EXERCISE INSTRUCTIONS: Retype the lines of the listing below word for word, starting at the line containing "Task: Expand more tabs with double chevron" and ending at the line containing "Action: (x=840, y=154)".

EXERCISE MATERIALS:
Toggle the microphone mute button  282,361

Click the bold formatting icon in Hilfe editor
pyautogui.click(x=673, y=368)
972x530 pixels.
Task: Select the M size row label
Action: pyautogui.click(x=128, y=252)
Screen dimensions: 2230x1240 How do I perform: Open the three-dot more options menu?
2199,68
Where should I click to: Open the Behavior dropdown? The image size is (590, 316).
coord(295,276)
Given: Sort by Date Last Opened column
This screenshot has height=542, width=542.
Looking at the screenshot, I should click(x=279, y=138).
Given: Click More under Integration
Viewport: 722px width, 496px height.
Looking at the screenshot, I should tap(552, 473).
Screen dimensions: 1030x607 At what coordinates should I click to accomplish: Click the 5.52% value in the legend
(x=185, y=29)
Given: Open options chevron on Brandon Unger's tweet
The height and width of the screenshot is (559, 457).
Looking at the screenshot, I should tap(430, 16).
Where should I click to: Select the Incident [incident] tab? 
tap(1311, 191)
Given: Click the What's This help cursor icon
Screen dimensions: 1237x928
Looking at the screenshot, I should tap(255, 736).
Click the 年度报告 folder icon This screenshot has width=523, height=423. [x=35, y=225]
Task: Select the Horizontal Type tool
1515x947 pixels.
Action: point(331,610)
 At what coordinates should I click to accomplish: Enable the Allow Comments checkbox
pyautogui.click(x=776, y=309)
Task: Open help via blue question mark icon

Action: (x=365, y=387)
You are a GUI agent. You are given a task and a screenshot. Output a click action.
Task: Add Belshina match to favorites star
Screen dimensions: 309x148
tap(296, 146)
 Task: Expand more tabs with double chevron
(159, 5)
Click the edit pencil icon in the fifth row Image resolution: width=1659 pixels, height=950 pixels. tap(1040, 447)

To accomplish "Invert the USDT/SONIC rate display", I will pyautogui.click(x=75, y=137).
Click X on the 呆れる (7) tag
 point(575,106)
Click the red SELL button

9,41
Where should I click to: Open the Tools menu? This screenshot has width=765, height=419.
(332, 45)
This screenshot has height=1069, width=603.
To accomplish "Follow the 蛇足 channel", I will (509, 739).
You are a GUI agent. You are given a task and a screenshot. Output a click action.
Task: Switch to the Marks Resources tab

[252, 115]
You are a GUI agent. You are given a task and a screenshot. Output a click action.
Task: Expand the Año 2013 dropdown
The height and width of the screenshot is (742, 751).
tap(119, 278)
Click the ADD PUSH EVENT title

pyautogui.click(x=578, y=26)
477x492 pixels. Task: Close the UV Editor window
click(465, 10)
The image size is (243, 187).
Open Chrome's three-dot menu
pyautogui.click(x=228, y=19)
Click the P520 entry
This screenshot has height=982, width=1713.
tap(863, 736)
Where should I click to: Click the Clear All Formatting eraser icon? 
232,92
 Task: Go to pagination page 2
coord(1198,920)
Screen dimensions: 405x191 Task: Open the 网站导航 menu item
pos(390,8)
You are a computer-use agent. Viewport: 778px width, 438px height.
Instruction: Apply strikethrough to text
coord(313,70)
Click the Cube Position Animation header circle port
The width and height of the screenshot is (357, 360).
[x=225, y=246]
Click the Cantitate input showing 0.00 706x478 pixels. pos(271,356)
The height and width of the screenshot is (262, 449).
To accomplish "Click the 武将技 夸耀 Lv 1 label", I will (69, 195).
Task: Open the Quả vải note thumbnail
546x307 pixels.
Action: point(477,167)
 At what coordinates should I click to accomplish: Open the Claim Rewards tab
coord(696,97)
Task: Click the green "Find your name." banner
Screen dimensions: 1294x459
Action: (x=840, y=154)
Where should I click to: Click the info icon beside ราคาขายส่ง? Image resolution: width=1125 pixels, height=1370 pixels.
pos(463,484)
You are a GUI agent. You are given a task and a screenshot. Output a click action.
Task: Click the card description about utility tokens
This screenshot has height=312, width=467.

ANSWER TO THIS TASK:
 Task: Expand more tabs with double chevron
(159, 5)
Click the edit pencil icon in the fifth row Image resolution: width=1659 pixels, height=950 pixels. tap(1040, 447)

To accomplish "Invert the USDT/SONIC rate display", I will pyautogui.click(x=75, y=137).
Click X on the 呆れる (7) tag
 point(575,106)
Click the red SELL button

9,41
Where should I click to: Open the Tools menu? This screenshot has width=765, height=419.
(332, 45)
This screenshot has height=1069, width=603.
To accomplish "Follow the 蛇足 channel", I will (509, 739).
You are a GUI agent. You are given a task and a screenshot. Output a click action.
Task: Switch to the Marks Resources tab

[252, 115]
You are a GUI agent. You are given a task and a screenshot. Output a click action.
Task: Expand the Año 2013 dropdown
The height and width of the screenshot is (742, 751).
tap(119, 278)
Click the ADD PUSH EVENT title

pyautogui.click(x=578, y=26)
477x492 pixels. Task: Close the UV Editor window
click(465, 10)
The image size is (243, 187).
Open Chrome's three-dot menu
pyautogui.click(x=228, y=19)
Click the P520 entry
This screenshot has height=982, width=1713.
tap(863, 736)
Where should I click to: Click the Clear All Formatting eraser icon? 
232,92
 Task: Go to pagination page 2
coord(1198,920)
Screen dimensions: 405x191 Task: Open the 网站导航 menu item
pos(390,8)
You are a computer-use agent. Viewport: 778px width, 438px height.
Instruction: Apply strikethrough to text
coord(313,70)
Click the Cube Position Animation header circle port
The width and height of the screenshot is (357, 360).
[x=225, y=246]
Click the Cantitate input showing 0.00 706x478 pixels. pos(271,356)
The height and width of the screenshot is (262, 449).
To accomplish "Click the 武将技 夸耀 Lv 1 label", I will (69, 195).
Task: Open the Quả vải note thumbnail
546x307 pixels.
Action: point(477,167)
 At what coordinates should I click to accomplish: Open the Claim Rewards tab
coord(696,97)
Task: Click the green "Find your name." banner
Screen dimensions: 1294x459
Action: (x=840, y=154)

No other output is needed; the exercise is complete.